It can be especially painful if you realize, way back in the responsible part of your brain, that it was going to happen someday and that, perhaps, it would have been cheaper to have faced it months or years ago.
Fuming, complaining, even swearing, are natural, and useless, because, no matter how painful it is, there is no one else who should be expected to pay it for you.
That is the situation facing property owners in a particular section of Millcreek Township, a section that is about to be billed a cumulative $10.8 million to replace their neighborhood's dilapidated water system.
To that amount, add the $3.4 million in administrative costs to be contributed by Salt Lake County and the $3 million from Salt Lake City, which will then be responsible for supplying and maintaining the system. That will build the 20 miles of new water lines, 350 new fire hydrants and all the joints, couplings and connections needed to turn the decrepit system into a modern one with enough water pressure to put out a fire.

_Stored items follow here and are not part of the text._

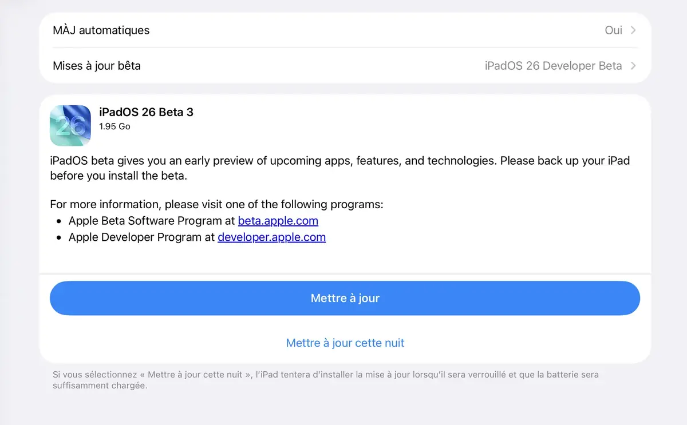Tap the iPadOS version artwork thumbnail
Image resolution: width=687 pixels, height=425 pixels.
(70, 125)
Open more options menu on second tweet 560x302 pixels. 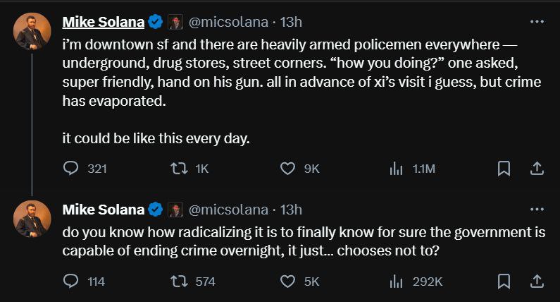pos(537,210)
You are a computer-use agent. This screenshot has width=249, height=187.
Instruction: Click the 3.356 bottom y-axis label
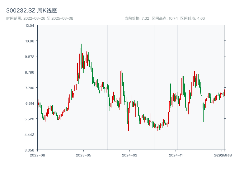[30, 150]
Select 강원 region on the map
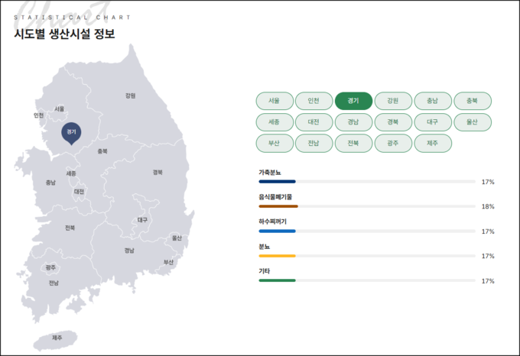 [x=130, y=95]
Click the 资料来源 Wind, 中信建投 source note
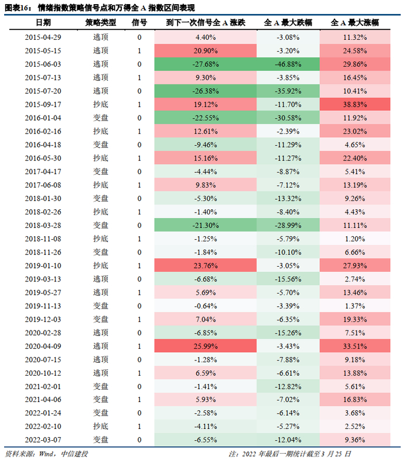 coord(50,454)
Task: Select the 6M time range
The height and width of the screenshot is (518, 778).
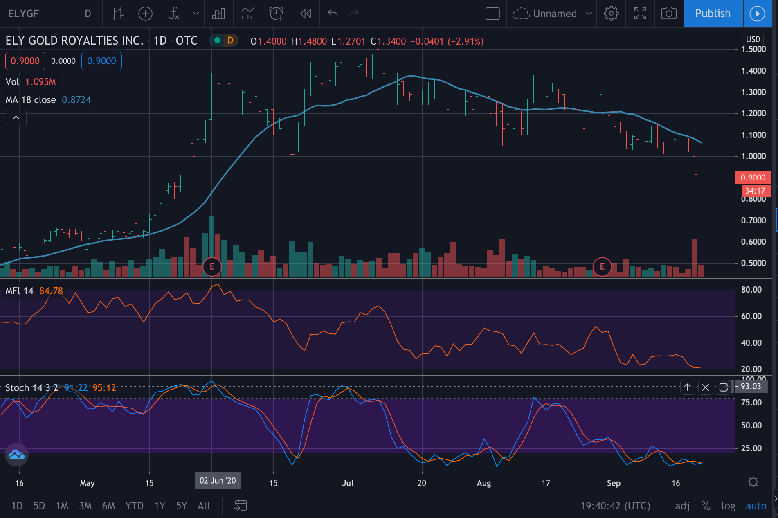Action: click(x=108, y=506)
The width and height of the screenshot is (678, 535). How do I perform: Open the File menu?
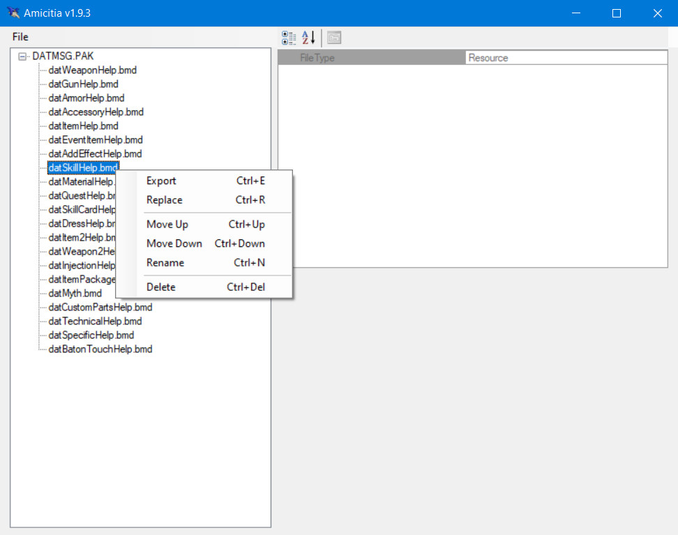(20, 37)
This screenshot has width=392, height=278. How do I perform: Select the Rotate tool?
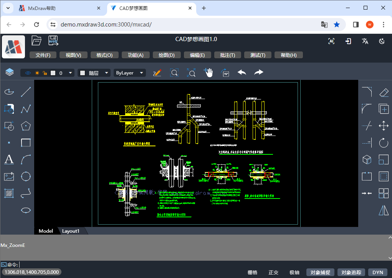384,142
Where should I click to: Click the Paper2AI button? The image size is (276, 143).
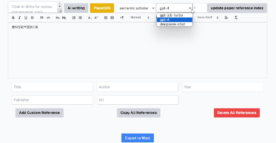pos(102,8)
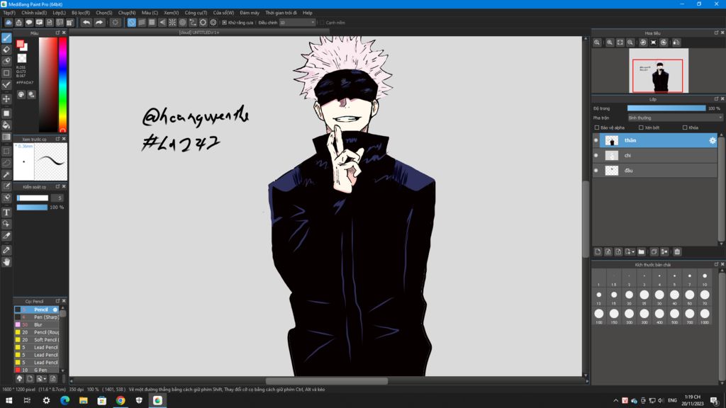Select the Hand pan tool
Screen dimensions: 726x408
(x=6, y=262)
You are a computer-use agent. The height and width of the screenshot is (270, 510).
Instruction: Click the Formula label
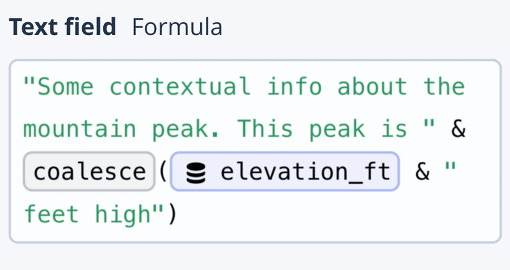[x=177, y=27]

Such a bare minimum of modern life will not only protect life, limb and property, but also head off the kind of increase in premiums that can put fire insurance out of reach.
It is understandable that many of the affected residents would, as happened Tuesday, protest the assessments and complain that they shouldn't be punished for the failure of others to fix these problems years before.
But who else is there? This situation wasn't the fault of Salt Lake City, which hadn't been serving that area. And it was not really the fault of the county which, like most counties nationwide, has long been premised on the promise of providing the lowest levels of government services for the least cost.
Now it's time to pay the bill. It works out to a not-so-horrible average cost of $1,688 per parcel, which can be more easily absorbed by a $200 a year payout, and deflected by hardship exemptions for those with the least ability to pay.
Salt Lake City bit a similar bullet a few years ago by spending millions to upgrade its older water lines. The only remaining question is, where else does this need to be done? And can we do it before it gets even more expensive?